• [What you need to do]
1. Rewrite the abstract paragraph of the powder flowability paper beginning "The flowability of powders with different mass median diameters" as a short bulleted list that keeps its main facts.
2. Continue the powder flowability paper, picking up after its final sentence.

Type Journal Article
Textversion author
Kyoto University
Page 2
1
Original Paper for Particle &Particle Systems Characterization
Experimental Study on Powder Flowability Using Vibration Shear Tube Method
M. Imran Zainuddin*, Masatoshi Yasuda*,**, Takehiko Horio**, Shuji Matsusaka**
Abstract
The flowability of powders with different mass median diameters ranging from micrometers
to nanometers was measured using the vibration shear tube method. In the measurement system
used in this study, the powder was discharged through a narrow gap between a vibrating tube
edge and a flat bottom surface, where each particle could experience high shear forces to
overcome the adhesion and friction forces. The vibration amplitude was increased during the
measurement, and the mass of particles discharged was measured at constant time intervals.
From the relationship between the mass flow rate and the vibration acceleration, static and
dynamic properties of the powders were evaluated using the critical vibration acceleration,
characteristic mass flow rate, and gradient of mass flow rate. The correlation between the static
and dynamic properties was studied in detail.
Keywords: flowability, measurement, vibration, shear
* Dr. M. Imran Zainuddin, Masatoshi Yasuda, IMP, 67-20 Ichibu-cho, Ikoma-shi, Nara
630-0222 (Japan).
** Masatoshi Yasuda, Takehiko Horio, Prof. Shuji Matsusaka (corresponding author),
Department of Chemical Engineering, Kyoto University, Kyoto 615-8510 (Japan).
E-mail: [email protected]
Page 3
2
1 Introduction
Powders are widely used in various applications involving numerous powder handling
operations, such as storage, feeding, transport, mixing, fluidization, and granulation. In order to
properly perform these operations, it is essential to understand the behavior of particles in each
unit operation. In general, powder flowability is considered to be a key property in evaluating
the stability of a process [1, 2]. The flowability is also important for the development of new
materials and quality control of products as well as for process control.

• [Extracted data]
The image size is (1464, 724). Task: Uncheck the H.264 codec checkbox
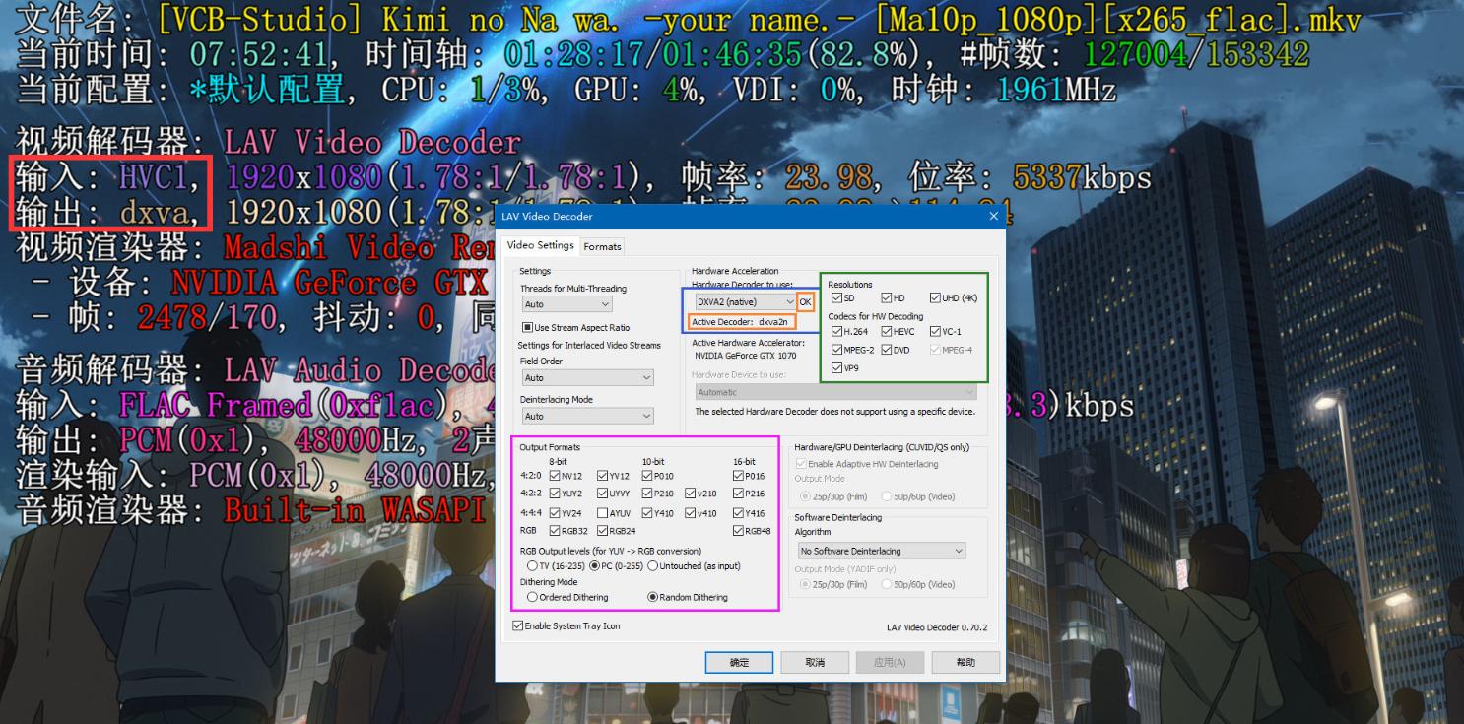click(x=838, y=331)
--
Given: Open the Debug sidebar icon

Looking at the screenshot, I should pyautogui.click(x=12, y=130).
---
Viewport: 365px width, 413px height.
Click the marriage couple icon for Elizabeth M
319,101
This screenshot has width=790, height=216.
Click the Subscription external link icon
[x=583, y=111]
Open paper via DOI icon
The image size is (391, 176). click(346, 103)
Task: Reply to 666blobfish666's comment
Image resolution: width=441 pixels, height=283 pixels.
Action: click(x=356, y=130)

• [Results for the exercise]
1.
- Powders with mass median diameters from micrometers to nanometers were tested for flowability using the vibration shear tube method.
- The powder was discharged through a narrow gap between a vibrating tube edge and a flat bottom surface. There each particle could experience high shear forces that overcome adhesion and friction forces.
- The vibration amplitude was increased during measurement, and the mass of particles discharged was measured at constant time intervals.
- Static and dynamic properties were evaluated from the relationship between mass flow rate and vibration acceleration, using three measures: critical vibration acceleration, characteristic mass flow rate, and gradient of mass flow rate.
- The correlation between the static and dynamic properties was studied in detail.

2.
Much effort has been made to theoretically estimate powder flowability; however, the
estimation is very difficult because there are too many factors. For example, particle size, shape,
surface roughness and density are well known factors [3-5]. Furthermore, the surrounding
conditions such as temperature and humidity also affect the flowability [6, 7]. Therefore, the
most practical way to evaluate the powder flowability is to conduct experimental tests.
In past decades, various evaluation methods have been developed and widely used, e.g.
Carr's method [8], Jenike shear tester [9, 10], and Hall flowmeter [11]. However, these methods
have some disadvantages [12]. Some of them are difficult to carry out, and are not suitable in
terms of stress state. To counter these problems, a ring shear tester [13], an avalanche method
[14], a vibratory feeder method [15], a vibrating capillary method [16-20], a twisted blade
method [21], and an indentation method [22] were proposed.
It is important to use methods appropriate for the actual operation. In fact, particle behavior
greatly depends on the state. For example, particles in a hopper are in a static state if the
particles are settled and there is no motion; however, particles in feeding are in a dynamic state.
Therefore, the evaluation of the critical condition to enable particle flow that is related to static
friction, and the evaluation of the mass flow rate related to dynamic friction is important in
designing equipment and controlling processes. Krantz et al. [23] mentioned that it is
inappropriate to extend the results obtained from a static evaluation method to a dynamic
process and also from a dynamic evaluation method to a static process.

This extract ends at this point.